Отрывок для чтения.
:::::
У владетелей этой империи, Джагатаидов, коих титуловали оберегателями ясы (законодательство Чингисхана), поскольку они оставались ярыми Чингисовыми приверженцами, мысли приискать себе столицу или поселиться в регионе с высокой культурой не возникало никогда. Они ненавидели города и были близки к тому, чтобы считать их пригодными только для роли жертв: случалось так, что они штурмовали и грабили даже те города, которые им принадлежали давно. Оказавшись на стыке двух великих цивилизаций, они держались в стороне, блюдя верность себе и борясь с опасностью разложения. В конечном итоге на путь цивилизации они встали, но много позже других улусов, менее изолированных и унаследовавших политические и культурные структуры покоренных народов. А пока что, находясь в центре Монгольского мира, они состояли в военных или мирных отношениях с тремя другими улусами, что давало им, право же, немного; однако они контролировали великие межконтинентальные торговые пути – «Шелковый», начинавшийся в Китае, и «Пряностный», бравший начало в Индии, – что являлось источником колоссальных доходов. [31]

Вплоть до 1261 года Джагатаев улус оставался в жесткой зависимости от Агаханов, которые никогда не отказывали себе в удовольствии вмешиваться в его дела, в частности для интронизации угодных им князей. Умершему в 1242 году Джагатаю наследовал его внук Кара-Хулегу (1242–1246). Это был сын того Матугена, который погиб в сражении под Бамианом, афганским городом, известным огромными скульптурами Будды, вырезанными прямо в скале, и которого так оплакивал Чингисхан. Кара-Хулегу был еще юн, и в продолжение четырех лет власть находилась в руках вдовой императрицы, как это было принято в Каракоруме, где в период между кончиной Великого хана и вхождения в возраст наследника правили регентши. Затем, в 1246 году, Гуюк поставил во главе улуса Ису-Мангу (1246–1252), человека малоспособного, отдавшего бразды правления жене и своему министру-мусульманину. Он принял сторону Угедея, противившегося избранию Мунке на верховную должность, и был смещен. Мунке возвратил на трон Кара-Хулегу (1252), но тот преставился чуть ли не на следующий день. Его вдова Органа-хатун, личность незаурядная, взяла власть в свои руки и правила страной до 1261 года.
:::::
Приложенные записи.
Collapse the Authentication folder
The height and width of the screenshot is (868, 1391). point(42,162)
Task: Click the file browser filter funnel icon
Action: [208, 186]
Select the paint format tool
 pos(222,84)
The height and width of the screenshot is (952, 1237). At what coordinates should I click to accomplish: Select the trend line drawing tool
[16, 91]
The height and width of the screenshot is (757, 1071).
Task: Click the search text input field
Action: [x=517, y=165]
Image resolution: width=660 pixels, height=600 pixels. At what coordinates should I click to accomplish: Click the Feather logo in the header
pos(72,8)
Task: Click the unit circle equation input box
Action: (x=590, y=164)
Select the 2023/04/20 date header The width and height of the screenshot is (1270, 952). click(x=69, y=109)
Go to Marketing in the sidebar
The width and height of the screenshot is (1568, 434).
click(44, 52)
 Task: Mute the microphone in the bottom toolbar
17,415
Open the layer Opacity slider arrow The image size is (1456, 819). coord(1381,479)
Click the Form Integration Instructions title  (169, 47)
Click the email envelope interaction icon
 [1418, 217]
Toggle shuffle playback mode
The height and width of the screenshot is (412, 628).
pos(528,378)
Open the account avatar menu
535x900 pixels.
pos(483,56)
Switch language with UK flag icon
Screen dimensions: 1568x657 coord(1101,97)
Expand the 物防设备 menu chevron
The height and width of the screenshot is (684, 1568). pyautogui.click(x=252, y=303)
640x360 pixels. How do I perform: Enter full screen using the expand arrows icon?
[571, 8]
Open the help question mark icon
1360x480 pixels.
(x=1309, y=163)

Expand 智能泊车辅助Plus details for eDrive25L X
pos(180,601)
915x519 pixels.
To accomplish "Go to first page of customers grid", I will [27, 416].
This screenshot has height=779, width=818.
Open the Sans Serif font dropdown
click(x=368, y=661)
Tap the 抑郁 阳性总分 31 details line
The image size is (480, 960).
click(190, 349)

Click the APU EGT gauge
:::::
Задание. Переведите на английский язык предложение из отрывка о Джагатаидах: «Мунке возвратил на трон Кара-Хулегу (1252), но тот преставился чуть ли не на следующий день». Записи никак не связаны с отрывком.

Ответ. Möngke restored Kara-Hulegu to the throne (1252), but he died almost the very next day.